一人の少女として扱ってくれるヤコポ。彼の存在は彼女にとって大きかったことをすごく感じました。彼女が彼に惹かれる理由や過程は徐々に募っていく、気付いていく感覚を感じた半面、逆にヤコポがモルガーナに惹かれるのにその瞬間があったこと、つまり「僕はこの人が好きだ」(実際こんなセリフはないけど)というような腑に落ちた瞬間があったのがえもももで好きでした。

二人の場合、10歳差というよりも大人と子供という社会的立場が障害なわけですが(20歳と30歳、30歳と40歳とは違う)魂が惹かれてしまったらどうしようもないんだよなうんうん。白い髪の少女と屋敷の主人であった3つめの扉のお話しも振り返ると魂が惹かれていたのですよね。・・・彼の大事なことほど口にしないの頭痛くなる。

そしてそれを思うとマリーアとヤコポのすれ違った悲しさに胸が苦しい。親友。呪いの力があるとはいえヤコポに対しても白い髪の少女に対しても彼女らしくない貶める行動は切なくなるけれど、前世の結末は悲惨だったからなんか・・・なんともいえない。

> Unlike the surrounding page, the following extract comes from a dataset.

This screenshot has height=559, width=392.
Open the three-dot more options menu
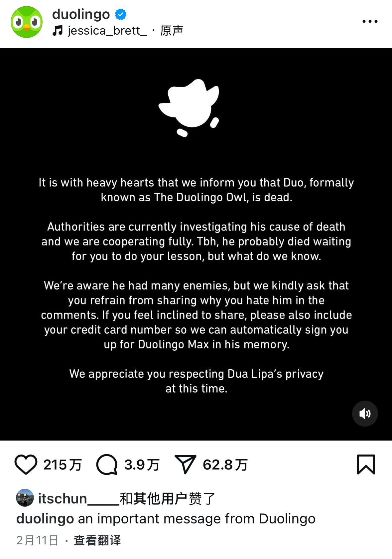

誰かを思うことは素敵なことのはずなのにそのせいで苦しむの辛い。

 

ラストのフラグメントはヤコポの魂が最後に見た夢想だと思いきや。ねええ現実!!魂の話しだけども現実って言っても過言ではないですよね。留まり消えようとしていた彼をモルガーナは導いて現代に繋がるとか。悲劇の中の希望がこれほどに泣きたくなるものだとは。

 

 

 

現代編

 

 アニメチックになった絵にはじめは違和感を感じましたが声付き、また現代の表現としては全然ありでよかったな。唯一マリーアの声が可愛すぎたのが気になったけども。

 

呪いを受けた3人が現代でどのように前世でたてた誓いと向き合うか、丁寧に描かれていたと思います。メルとネリーは兄妹じゃなくなって恋人になるの?って思っていたけどそんなことはなかった(そりゃそうだ)。後出しで実の兄妹でしたって言われた時のネリーの気持ちを思うと切ない。てか現代編のメルくんあなた想像以上にこじらしてて正直嬉しかったよ、君はそういう人だったね。あとパジャマはダサいおぶダサい、指摘はするけど否定はしないよ!同じ状況に逃げず追いかけたメルと彼の兄妹としての気持ちを受け入れたネリー。彼女は自分を見てくれる素敵な男性と出会って欲しいです。でもおそらく結婚しなさそうって思ってるとこある~。

 

問題のユキマサ。現代であの欲望をどうしているのかめちくちゃ気になっていました。一線は越えない喧嘩(殺人未遂並み)で抑えていたけどあの悪い顔は・・・ひええ。ポーリーンの首絞めて現実だと気づいた途端慌てて死なせまいと行動したシーンなんだか涙が出てきてしまいました。そこまでの欲望を抱えていても彼女が大切だという気持ちの方が勝った事実に泣けてしまった。それとポーリーンの彼を愛しているという揺るがぬ気持ちにも。誰か殺したくなったら一番に私を殺して、自主して。乙女ゲでいうとメリバ風味ですがこれは二人なりのハッピーエンド。うーん、エンドというよりここが始まりかな。とにかく好きだった。愛が芽生えなくとも「想う」ことは人であれば出来ることですから・・・。

 

モルガーナ今世でも家族の愛が得られないの可哀想でならない。呪うことをやめたけれど許すことを放棄した先が現代編。ここであのフラグメントがこんな風に関わってくるのずるいですって。殺した側、殺された側、生まれが変わってもその痛みも苦しみも後悔も覚えている限り割り切れない二人。それでも愛している事実は変わらず苦しくて苦しくて呼び止めてしまったヤコポに息苦しい思いをしました。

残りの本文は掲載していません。